In a paragraph or two, why are you interested in participating in this program?
Why do you want to work on AI safety at Anthropic?
I’m initially drawn to interpretability research through Olah’s work on Inception V1 back in 2020, where he debunked a lot of “dark magic” within the models’ internal. In a sense, it helped me to have better understand how these models sample these probability distribution. Additionally, it also helped me to have a more holistic view in how loss functions shape emergent behaviour in neural net at all. Understanding this is crucial for us to build better AI systems to allow us to do better work in more efficient manner. With all of the LLMs advances in the recent years, this seems to be even more compelling and urgent.
I have always been interested in research, from a perspective of an engineer working on ML infra for the past four years during my undergrad. The black-box nature of these models gives me a scratch that I would want to explore. In essence, this program enables me to venture into these problems, and these problems are worth solving. It will also help me to evaluate whether academia is something worth pursuing. Currently, I’m working on https://github.com/aarnphm/tinymorph, which acts as an exploration into how we can integrate SAEs into a WYSIWYG editor to helps me become a better writer.
How likely are you to accept a full-time offer at Anthropic if you receive an offer after the program?
(Please include a brief explanation and, if possible, a % estimate. The estimate doesn’t have to be confident!)

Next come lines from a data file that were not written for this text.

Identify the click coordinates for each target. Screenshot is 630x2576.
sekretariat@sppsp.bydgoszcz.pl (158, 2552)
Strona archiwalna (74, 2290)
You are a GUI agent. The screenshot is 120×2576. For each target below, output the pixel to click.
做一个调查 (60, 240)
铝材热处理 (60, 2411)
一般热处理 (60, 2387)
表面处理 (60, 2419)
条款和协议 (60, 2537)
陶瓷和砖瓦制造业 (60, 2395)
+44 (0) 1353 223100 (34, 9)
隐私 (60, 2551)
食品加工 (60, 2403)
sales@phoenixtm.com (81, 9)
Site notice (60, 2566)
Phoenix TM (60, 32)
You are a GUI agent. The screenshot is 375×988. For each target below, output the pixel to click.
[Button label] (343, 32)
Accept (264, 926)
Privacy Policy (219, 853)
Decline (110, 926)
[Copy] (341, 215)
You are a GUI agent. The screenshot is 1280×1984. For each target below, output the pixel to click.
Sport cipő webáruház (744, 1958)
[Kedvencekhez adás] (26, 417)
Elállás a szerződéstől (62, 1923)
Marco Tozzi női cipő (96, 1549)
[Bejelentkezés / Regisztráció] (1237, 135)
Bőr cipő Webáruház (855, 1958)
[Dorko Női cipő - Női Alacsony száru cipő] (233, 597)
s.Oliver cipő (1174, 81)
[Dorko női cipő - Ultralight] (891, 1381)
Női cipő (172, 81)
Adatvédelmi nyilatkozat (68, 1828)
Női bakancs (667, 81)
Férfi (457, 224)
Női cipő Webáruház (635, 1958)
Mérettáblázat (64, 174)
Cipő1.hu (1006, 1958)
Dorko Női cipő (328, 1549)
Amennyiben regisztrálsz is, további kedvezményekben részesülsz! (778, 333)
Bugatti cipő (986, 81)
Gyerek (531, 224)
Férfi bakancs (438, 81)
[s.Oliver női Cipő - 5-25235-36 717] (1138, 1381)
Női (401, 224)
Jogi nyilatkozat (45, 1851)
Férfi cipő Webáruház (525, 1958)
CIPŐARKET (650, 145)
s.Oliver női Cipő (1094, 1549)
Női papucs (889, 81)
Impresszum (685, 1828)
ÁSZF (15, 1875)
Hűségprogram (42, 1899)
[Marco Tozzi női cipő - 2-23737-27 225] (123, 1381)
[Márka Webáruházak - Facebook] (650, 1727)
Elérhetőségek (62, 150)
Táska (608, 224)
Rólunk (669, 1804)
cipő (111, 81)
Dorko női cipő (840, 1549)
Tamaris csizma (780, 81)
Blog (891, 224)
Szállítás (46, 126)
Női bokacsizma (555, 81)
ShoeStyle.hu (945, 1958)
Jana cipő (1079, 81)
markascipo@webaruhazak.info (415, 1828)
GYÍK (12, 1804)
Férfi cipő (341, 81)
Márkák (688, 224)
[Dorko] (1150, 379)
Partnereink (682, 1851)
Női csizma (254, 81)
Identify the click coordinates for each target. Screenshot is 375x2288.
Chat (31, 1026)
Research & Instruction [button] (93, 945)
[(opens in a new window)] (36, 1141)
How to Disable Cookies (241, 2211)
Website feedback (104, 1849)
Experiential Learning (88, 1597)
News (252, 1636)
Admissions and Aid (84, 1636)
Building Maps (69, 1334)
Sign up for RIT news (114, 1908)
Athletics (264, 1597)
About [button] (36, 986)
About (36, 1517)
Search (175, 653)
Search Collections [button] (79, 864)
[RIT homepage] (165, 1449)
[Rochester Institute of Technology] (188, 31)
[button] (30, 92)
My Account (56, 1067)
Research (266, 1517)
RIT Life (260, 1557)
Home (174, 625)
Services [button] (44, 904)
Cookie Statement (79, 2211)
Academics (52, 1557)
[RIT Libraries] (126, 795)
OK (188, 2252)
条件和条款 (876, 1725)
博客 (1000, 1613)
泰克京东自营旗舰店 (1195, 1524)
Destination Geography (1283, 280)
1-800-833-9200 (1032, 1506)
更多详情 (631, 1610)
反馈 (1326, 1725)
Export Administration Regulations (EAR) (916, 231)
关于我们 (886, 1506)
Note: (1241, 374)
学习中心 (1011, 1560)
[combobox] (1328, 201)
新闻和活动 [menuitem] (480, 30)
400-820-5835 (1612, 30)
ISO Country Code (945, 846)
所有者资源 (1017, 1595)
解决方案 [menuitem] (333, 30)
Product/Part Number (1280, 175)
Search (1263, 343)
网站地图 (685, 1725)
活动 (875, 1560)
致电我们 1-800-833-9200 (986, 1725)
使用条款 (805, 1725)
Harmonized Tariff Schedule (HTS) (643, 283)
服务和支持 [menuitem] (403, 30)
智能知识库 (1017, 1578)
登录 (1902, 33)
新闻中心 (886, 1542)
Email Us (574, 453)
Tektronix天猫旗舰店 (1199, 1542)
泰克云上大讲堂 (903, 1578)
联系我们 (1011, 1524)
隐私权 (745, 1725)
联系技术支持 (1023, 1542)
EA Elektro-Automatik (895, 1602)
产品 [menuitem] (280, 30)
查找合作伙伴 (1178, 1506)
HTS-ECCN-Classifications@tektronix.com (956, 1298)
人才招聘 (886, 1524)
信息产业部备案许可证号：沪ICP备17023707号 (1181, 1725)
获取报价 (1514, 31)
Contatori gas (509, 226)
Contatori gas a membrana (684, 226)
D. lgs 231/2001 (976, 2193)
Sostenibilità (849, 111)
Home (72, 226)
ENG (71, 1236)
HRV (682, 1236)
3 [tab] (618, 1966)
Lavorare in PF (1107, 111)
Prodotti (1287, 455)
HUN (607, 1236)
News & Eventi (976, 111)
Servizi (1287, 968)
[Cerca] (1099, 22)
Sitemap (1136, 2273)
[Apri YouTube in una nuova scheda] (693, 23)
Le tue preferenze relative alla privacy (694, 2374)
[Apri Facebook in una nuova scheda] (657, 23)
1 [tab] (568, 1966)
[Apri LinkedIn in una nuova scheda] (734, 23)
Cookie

100%, I excel in a startup environment (small teams environment) and enjoyed the vibe from Anthropic’s work culture. I also want to experience working at a medium-size startup (>15 people).
How likely are you to continue being interested in working on AI safety after the program?
(Please include a % and a brief explanation)
100%, given that I do think we only scratch the surface of interpretability. To bridge the gap between AI advances with better interfaces, we need to understand how to make these complex concepts understood by these systems tangible and practical to the normal eyes. In a sense, it should fit naturally into people’s workflow. Additionally, it would also help us understand how we think from a fundamental level, (i.e: a lens into great writers, artists’ chain-of-thoughts and creative process).
In what ways are you opinionated on what you work on (if any)? (~1-3 sentences)
Interpretability is also about building better tools to enhance our agency: Similar to how gdb enables us to build better software, interpretability research gives us a window into neural networks’ decision-making, and in turn allows us to build interfaces that is beyond CUIs. The real challenge isn’t preventing some hypothetical super-intelligence takeover, rather figuring out how to make AI systems that genuinely enhance human capability while remaining accountable to human values. I’m optimistic about this because it’s fundamentally an engineering problem, not an existential one.
Feel free to elaborate on your research interests (~3-5 sentences)
I’m fascinated by how we can scale reasoning through interpretability, especially understanding cross-layer superposition. In a sense I have been working with inference engine for LLMs for the past two years, and it always felt like working with posteriori sampling. If we have better understanding of how features are constructed across layers, we can build better scheduling strategies and scale up inference engine a lot more efficient. Downstream implications including constrained decoding, and tree-scoring for speculative decode often still operates on the token-level, and I want to think that inference engine should also be scaled at features/concept levels. In order to do that, there is a need to better understand how certain concepts are being “perceived” by the models across layers.